Where was Ms. Burton when many businesses were leading indicators of our progress even as politicians were so often lagging indicators? Where was she when businesses went to bat for us against homophobic or transphobic state legislatures? And what is it with those stereotypes of gay men that so fascinate her?
I hate that white, gay, cis men are the only kind of gays with real activist funding behind them.
And I hate that up is down and that the sun rises in the west.

Thursday, June 8, 2017

Where the LGBT movement can go right, and where it can go wrong

In today's Washington Post, we read,
Since 2001, there has been a clear and, apparently, irreversible, move toward more permissive, or, to use Gallup’s word, “liberal” social norms.
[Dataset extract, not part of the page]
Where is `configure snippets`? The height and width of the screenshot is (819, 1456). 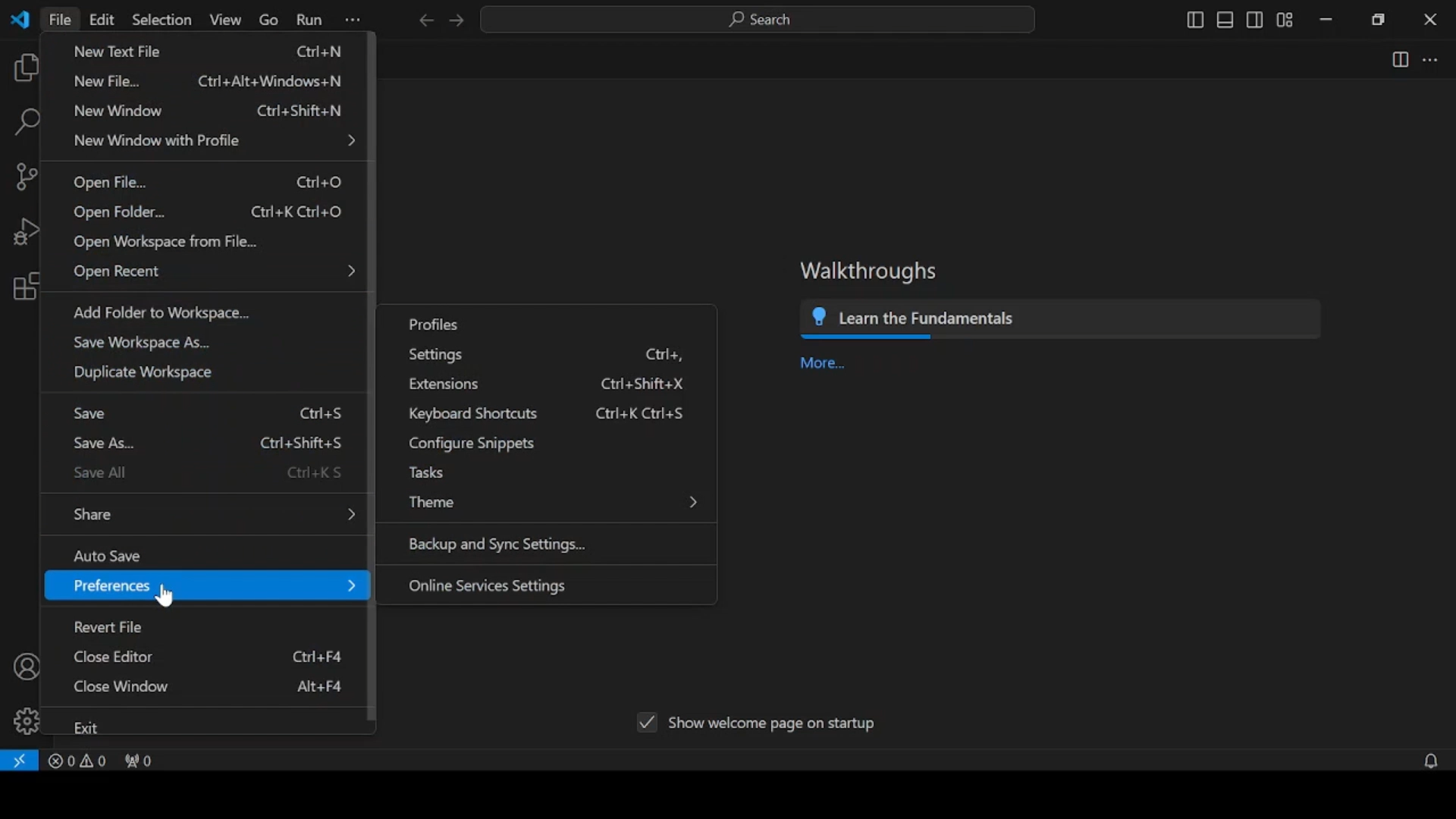 configure snippets is located at coordinates (476, 444).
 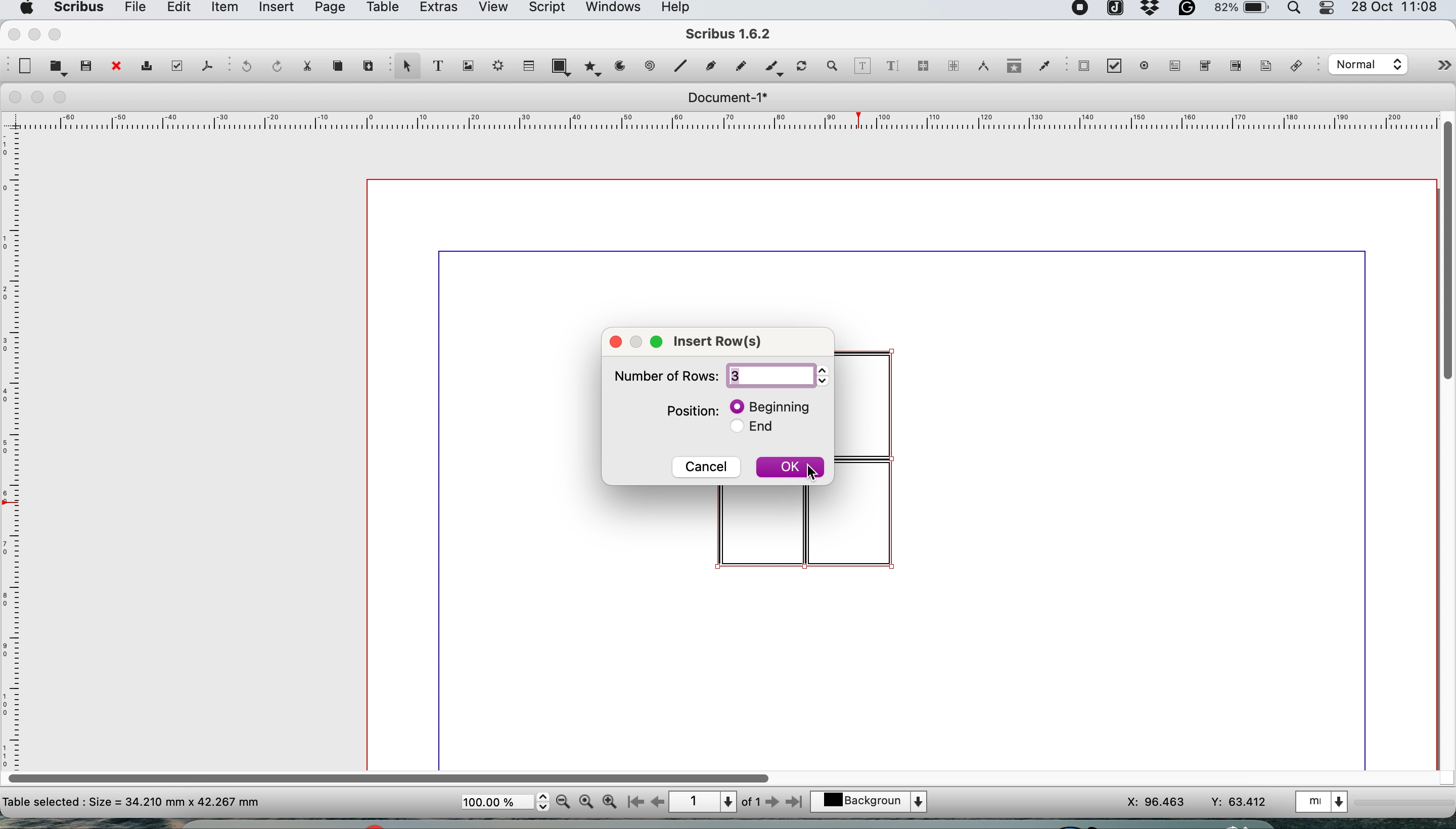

“Libertarian” might be a better term. Gallup documents what can only be called a strong live-and-let-live consensus regarding several practices — birth control, divorce, sex between unmarried adults, gay or lesbian relations, out-of-wedlock child-bearing — that within living memory were either fiercely contested or taboo.

The key words are "live-and-let-live consensus." Unfortunately, I see many LGBT people refuse to learn the lesson. Despite the evidence that live-and-let-live is a winning strategy, they want to replace homophobes' form of live-but-not-let-live with their own. We have already seen backlashes from stepping on others' First Amendment rights.

See also The perfect argument, if we hadn't forfeited it

Tuesday, May 23, 2017

Libertarian derangement syndrome

One problem that I have encountered in discussing libertarianism is that while some people will hear me out and argue in good faith, my attempts to discuss it provoke libertarian derangement syndrome in others. Such people often respond to any approving or neutral mention of libertarianism with name-calling, appeals to ridicule, straw men, and just about everything else except an attempt to argue in good faith.

For example, once, I had two progressives agreeing with my libertarian views until they learned that those were libertarian views. They then accused me of holding several views that are not libertarian and one that is the exact opposite of what libertarians believe. Their working definition of "libertarianism" seemed to be "anything that I don't like and from which someone may make a profit."

Not only would they have failed an ideological Turing test, but they also wallowed in willful ignorance. When I tried to explain their mistakes to them, one silently walked away, while the other responded with, in succession, a deer-in-the-headlights look, an attempt to change the subject, and an appeal to ridicule.